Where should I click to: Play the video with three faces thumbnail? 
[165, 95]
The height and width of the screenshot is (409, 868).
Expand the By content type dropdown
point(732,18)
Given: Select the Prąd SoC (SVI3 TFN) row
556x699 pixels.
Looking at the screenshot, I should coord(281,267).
---
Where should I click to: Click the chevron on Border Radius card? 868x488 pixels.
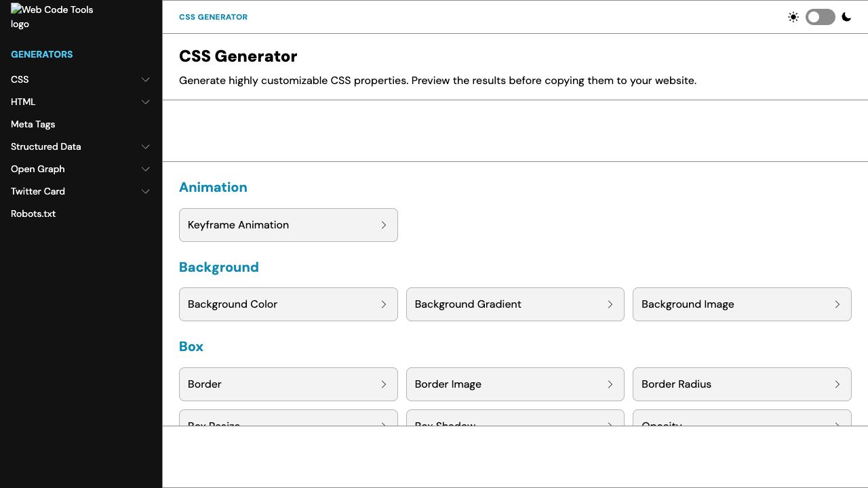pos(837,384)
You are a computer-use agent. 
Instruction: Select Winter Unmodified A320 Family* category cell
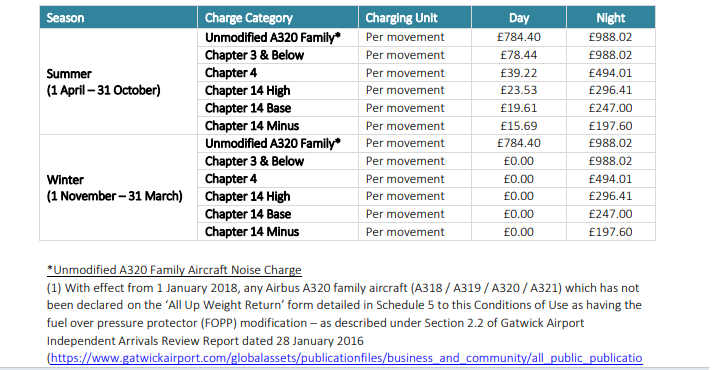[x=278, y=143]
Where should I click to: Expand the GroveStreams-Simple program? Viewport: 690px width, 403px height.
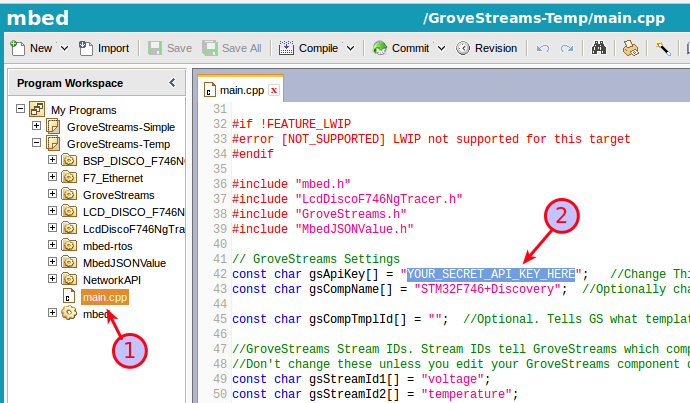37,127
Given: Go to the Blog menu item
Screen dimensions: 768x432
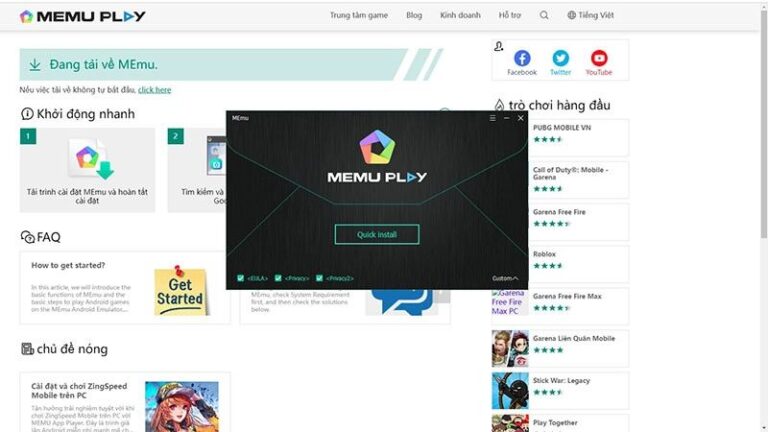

_Aim of the exercise_: In the material above, find every line that has the string "Given" and pull those lines out.

_Exercise output_:
Given: Select the Prąd SoC (SVI3 TFN) row
Given: Go to the Blog menu item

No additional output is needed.